The proposed changes were identified with input from transition teams, which include representatives of local governments and local service districts, along with facilitators.
“As with any change of this magnitude, we are finding areas that need to be updated,” said Local Government and Local Governance Reform Minister Daniel Allain. “We knew from the beginning that this was an evolving process, and it is remarkable to see how far we have come in two years. That said, sometimes we need to make adjustments and that is what we’re doing.”
Most of the amendments concern Chapter 44 of the Acts of New Brunswick, 2021. They include:
- Having a local government’s municipal bylaws not take effect in annexed areas until these bylaws are revised by the local government.
- Establishing a review mechanism on the cost-sharing of regional infrastructure.
- Extending the deadline to update local land-use plans in an annexed local government to five years from 18 months.
- Clarifying roles pertaining to future road development within local government boundaries where the Department of Transportation and Infrastructure retains ownership and control.

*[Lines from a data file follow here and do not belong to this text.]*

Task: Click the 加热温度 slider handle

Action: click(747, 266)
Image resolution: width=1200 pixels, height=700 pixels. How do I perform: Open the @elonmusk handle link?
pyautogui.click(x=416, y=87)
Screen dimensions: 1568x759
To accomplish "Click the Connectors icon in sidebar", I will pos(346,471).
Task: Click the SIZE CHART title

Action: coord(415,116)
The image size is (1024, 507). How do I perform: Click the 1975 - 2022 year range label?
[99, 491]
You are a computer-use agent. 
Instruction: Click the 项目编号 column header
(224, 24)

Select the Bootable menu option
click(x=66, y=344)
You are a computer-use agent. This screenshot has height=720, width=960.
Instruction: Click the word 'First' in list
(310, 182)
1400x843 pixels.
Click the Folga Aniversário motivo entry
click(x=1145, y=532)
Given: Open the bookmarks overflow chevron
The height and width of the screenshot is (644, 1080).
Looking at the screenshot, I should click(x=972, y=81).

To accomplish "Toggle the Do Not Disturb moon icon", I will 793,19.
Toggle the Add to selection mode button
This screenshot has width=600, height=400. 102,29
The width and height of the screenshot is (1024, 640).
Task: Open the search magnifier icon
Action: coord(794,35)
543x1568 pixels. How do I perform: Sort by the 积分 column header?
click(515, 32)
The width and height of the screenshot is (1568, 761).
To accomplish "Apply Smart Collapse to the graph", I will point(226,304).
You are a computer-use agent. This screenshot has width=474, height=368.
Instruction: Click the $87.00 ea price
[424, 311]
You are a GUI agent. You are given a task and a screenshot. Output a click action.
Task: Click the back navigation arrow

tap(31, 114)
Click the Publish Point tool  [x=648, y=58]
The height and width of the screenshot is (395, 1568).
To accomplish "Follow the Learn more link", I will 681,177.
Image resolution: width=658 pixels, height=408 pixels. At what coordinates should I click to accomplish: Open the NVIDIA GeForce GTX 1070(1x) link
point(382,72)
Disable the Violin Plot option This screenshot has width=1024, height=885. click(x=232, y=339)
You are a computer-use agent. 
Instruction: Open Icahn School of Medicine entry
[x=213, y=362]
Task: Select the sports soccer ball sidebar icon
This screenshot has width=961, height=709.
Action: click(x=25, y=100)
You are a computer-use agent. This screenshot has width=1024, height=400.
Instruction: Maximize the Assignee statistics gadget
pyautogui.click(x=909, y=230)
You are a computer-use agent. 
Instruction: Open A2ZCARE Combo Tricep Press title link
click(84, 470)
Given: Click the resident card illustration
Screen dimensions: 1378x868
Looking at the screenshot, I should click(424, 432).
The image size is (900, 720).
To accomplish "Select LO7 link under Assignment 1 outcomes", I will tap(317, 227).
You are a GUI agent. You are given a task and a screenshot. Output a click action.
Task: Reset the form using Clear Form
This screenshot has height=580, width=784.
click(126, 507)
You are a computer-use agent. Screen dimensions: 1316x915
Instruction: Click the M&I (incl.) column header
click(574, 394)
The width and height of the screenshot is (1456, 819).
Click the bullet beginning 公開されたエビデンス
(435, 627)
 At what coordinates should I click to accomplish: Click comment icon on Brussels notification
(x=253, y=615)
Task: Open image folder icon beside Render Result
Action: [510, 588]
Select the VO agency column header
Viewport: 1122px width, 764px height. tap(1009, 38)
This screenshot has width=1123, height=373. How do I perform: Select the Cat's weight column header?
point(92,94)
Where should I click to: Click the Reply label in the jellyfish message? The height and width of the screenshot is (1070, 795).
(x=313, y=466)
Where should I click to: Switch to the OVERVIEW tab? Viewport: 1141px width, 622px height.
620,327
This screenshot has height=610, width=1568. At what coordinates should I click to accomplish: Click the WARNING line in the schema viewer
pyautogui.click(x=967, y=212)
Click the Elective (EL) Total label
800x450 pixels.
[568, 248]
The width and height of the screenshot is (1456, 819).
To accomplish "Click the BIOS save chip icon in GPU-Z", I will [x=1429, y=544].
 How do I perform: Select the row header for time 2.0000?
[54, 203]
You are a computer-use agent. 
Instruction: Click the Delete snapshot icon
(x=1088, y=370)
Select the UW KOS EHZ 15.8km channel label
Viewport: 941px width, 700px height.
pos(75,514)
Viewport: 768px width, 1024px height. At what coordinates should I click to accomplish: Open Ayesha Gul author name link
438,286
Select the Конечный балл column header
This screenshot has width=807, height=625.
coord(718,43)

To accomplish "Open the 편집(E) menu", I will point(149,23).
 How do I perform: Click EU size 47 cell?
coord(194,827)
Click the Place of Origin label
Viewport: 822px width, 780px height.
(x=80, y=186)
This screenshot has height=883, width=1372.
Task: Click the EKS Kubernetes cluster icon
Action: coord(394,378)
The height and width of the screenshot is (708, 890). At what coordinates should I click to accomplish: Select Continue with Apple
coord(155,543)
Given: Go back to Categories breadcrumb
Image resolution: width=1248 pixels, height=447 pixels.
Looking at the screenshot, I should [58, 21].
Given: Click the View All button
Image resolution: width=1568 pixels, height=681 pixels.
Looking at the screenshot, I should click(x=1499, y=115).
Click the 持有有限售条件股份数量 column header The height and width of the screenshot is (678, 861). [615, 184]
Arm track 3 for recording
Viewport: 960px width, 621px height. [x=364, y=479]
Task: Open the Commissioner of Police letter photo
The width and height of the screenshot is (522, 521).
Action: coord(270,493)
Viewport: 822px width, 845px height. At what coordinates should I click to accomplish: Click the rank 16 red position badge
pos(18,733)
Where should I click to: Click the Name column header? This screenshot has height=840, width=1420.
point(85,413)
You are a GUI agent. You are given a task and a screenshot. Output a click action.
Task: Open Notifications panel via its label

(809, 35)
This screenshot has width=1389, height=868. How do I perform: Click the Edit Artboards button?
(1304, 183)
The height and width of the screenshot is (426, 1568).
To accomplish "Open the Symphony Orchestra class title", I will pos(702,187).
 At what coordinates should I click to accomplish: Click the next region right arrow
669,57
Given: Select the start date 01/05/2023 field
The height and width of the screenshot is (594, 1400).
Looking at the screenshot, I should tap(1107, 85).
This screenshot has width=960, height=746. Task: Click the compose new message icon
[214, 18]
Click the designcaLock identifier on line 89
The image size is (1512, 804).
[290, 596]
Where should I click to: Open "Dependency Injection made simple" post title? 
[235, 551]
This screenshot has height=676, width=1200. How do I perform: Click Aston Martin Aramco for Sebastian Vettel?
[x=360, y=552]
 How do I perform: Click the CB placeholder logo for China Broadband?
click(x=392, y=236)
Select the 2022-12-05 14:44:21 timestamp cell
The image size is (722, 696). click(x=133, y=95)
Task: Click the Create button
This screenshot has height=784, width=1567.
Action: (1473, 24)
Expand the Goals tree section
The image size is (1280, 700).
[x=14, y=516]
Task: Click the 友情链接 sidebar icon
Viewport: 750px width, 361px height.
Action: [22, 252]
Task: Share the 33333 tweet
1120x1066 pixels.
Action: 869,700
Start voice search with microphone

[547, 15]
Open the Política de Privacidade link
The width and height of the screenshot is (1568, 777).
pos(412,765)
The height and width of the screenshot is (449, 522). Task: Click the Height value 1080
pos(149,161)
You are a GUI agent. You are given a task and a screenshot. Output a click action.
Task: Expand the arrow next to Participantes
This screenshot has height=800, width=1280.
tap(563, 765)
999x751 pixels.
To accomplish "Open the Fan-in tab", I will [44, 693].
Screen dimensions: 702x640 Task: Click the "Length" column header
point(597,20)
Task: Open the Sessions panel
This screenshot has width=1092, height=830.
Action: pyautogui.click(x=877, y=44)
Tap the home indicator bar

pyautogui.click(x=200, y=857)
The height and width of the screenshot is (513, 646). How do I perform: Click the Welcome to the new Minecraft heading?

In addition, the government proposes repealing the Greater Saint John Regional Facilities Commission Act. For more than 20 years, Saint John, Rothesay, Quispamsis and Grand Bay-Westfield have shared operating costs of five facilities, including the Saint John Trade and Convention Centre and the Canada Games Aquatic Centre. Allain said the legislation is no longer needed, given the expanded roles of regional service commissions with regard to regional sport, recreational and cultural infrastructure. The proposed changes would transfer responsibility for cost-sharing of the five facilities to the Fundy Regional Service Commission.